350 000 entreprises sont assujetties à la CFE à Paris. La moitié de ces contribuables exercent leur activité dans le secteur du commerce, du conseil, de la finances ou des assurances. La taxe rapportera près de 310 millions d’euros à la collectivité parisienne en 2014.
Selon Paris Métropole, « la MGP comptera 627 000 assujettis à la CFE». Le passage à un taux unique de CFE « entraînerait une baisse de cotisation pour un quart des entreprises et une hausse pour les trois quarts », indique la note.
La CFE devrait augmenter dans la plupart des villes des Hauts-de-Seine puisque la moyenne départementale des taux y est de 19,85 %. En revanche, son taux devrait baisser de 36 % en Seine-Saint-Denis et de 27 % dans le Val-de-Marne. Dans ces deux départements, de nombreuses villes compensent actuellement leur faible niveau de richesse par un taux de CFE élevé. Dans le cadre de la MGP, elles deviendraient fiscalement plus attractives.
TAXE D’HABITATION
Selon Paris Métropole, la MGP pourrait aussi prélever la part des recettes de la taxe d’habitation (TH) que perçoivent les départements depuis la réforme de la taxe professionnelle. Ce qui se traduirait par une baisse de cette taxe partout et une augmentation à Paris. Selon le même mécanisme que pour la CFE, le taux de la TH métropolitaine serait établi à partir de la moyenne des taux des quatre départements, soit à 5,1 %.
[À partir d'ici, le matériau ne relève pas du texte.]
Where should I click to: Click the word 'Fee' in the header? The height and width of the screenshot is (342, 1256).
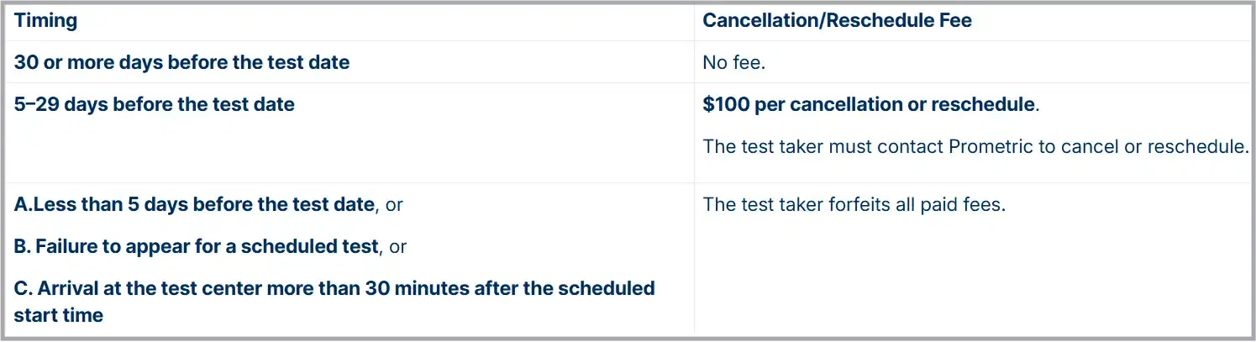[x=955, y=21]
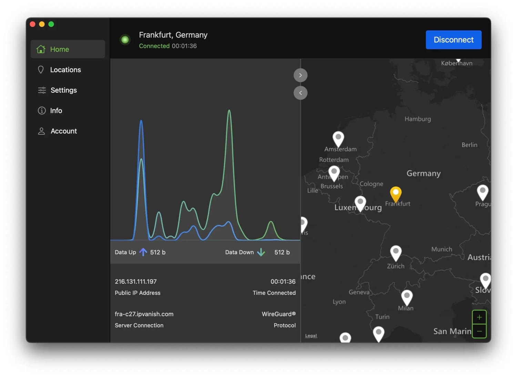Image resolution: width=517 pixels, height=377 pixels.
Task: Click the Amsterdam location marker
Action: coord(338,139)
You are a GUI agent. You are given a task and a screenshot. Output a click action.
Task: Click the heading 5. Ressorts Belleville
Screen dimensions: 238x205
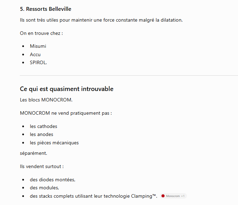click(x=46, y=9)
A Paris – collectivité qui est à la fois ville et département – ce taux est bas puisqu’il est actuellement de 2,58 %. L’alignement des taux entraînerait une hausse de 2,5 points dans la capitale. Le taux cumulé des parts départementale et communale de la taxe d’habitation des Parisiens augmenterait, selon la note, de 19 %, sur environ dix ans. En revanche, la TH baisserait automatiquement pour les contribuables des Hauts-de-Seine, de la Seine-Saint-Denis et du Val-de-Marne.
L’exécutif parisien ne cautionne pas davantage les projections de la note de Paris Métropole s’agissant de la TH. « Cette note n’engage que ses auteurs. Elle n’engage pas les responsables politiques qui, je l’espère, demain seront à la tête de ce grand Paris pour en décider autrement », a réagi Mme Hidalgo , dimanche 10 novembre. Invitée de l’émission Le Grand Rendez-Vous- Le Monde-i-Télé, sur Europe 1, la candidate socialiste a rappelé son « engagement » de « ne pas augmenter les impôts des Parisiens sur la prochaine mandature, et cet engagement, je le respecterais si je suis maire de Paris ».
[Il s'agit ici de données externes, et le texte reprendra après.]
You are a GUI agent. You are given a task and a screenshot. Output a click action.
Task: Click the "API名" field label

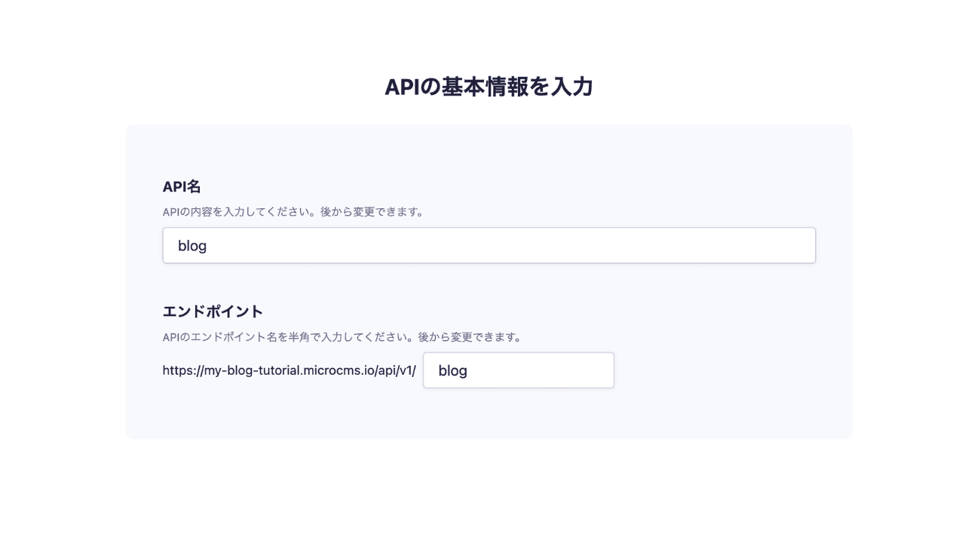pos(182,187)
Pour appuyer l’expertise de Paris Métropole, M. Laurent rappelle que « toutes les intercommunalités de France dont le périmètre est à cheval sur plusieurs départements ont – lorsqu’elles ont décidé de percevoir une partie de la taxe d’habitation- un taux unique qui correspond à une moyenne».
Le gouvernement aura son mot à dire dans le débat puisque le mécanisme budgétaire de la future MGP sera fixé par ordonnances. Elles sont loin d’être rédigées.